Check out Ryan's podcast, Columbus Comics Corner here. This miniseries has been one of my favorite comics being released in the last few months. The off the wall storytelling and pop art are great together. We had to wait for a couple scheduling hiccups. So my anticipation continued to grow for the finale to this series. It’s here now, so let’s dive into this funky world.


The teams planned attacked on the army doesn’t go so well with Jet Girl and Sub Girl disappearing off the radar Amelia Earnhart style. Tank Girl follows Jet Girl’s orders and contacts Zulu Dobson for help. They meet up at Jet’s childhood home to find the test tube with the organic psychedelic matter.


After the results come in from Zulu’s carbon dating device, he decides to interview and create profiles on the other characters. This way he can attempt to figure out where Jet and Sub Girl are in time.
It’s Booga who’s able to break the case wide open. Showing us the reveal of where our missing characters are displaced.



I think Zulu might have put aside some of these psychedelics for himself as he prepares for the teams next exploration. Zulu breaks into wizard mode and gets to work.  Using all the data, random parts and organic material he's gathered up. Zulu whips up an old devices to teleport the team to Jet and Sub Girl’s location.

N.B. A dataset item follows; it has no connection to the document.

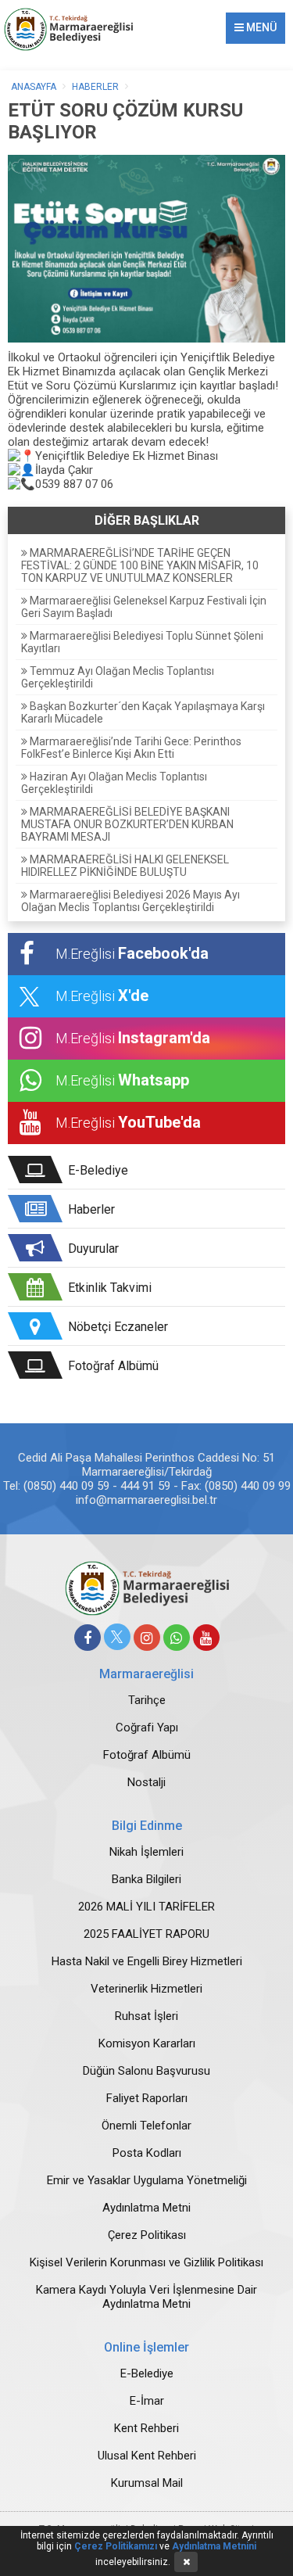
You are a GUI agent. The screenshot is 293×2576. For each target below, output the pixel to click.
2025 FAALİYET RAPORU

The issue ends with the experiment working and placing our main cast displaced in time. Ending the mini-series to set up the next story for the team to tell. If this is your jumping on point, you would have no idea what’s happening. Going back to read the prior issues would do you justice.




The art speaks volumes and jumps off the page. Brett Parson uses Jamie Hewlett’s original style, but with a new flare on it. While Jamie Hewlett’s style comes off dirtier, Brett puts a pop art style spin on things. The colors also help bring the story to life.


You can always count on hilarious comedic moments entwined with a backdoor approach to storytelling. The story is everywhere at times, going off the tracks only to wrap it back around perfectly. That sorta style could dive bomb quickly. But Alan Martin seems to know how to juggle such off the wall ideas to tell a dynamic story. Reading this series gives you the feeling you’re on this gonzo vacation with the cast. Next month the team will pick up where we leave off with its new series.


Bits and Pieces:

I can’t recommend this series enough! Both art and storytelling is a unique approach you don’t see often done this well. Although the miniseries has ended, Alan Martin has left it open to explore again. That’s once we get back from their next adventure. Can't wait to dive into the new series next month.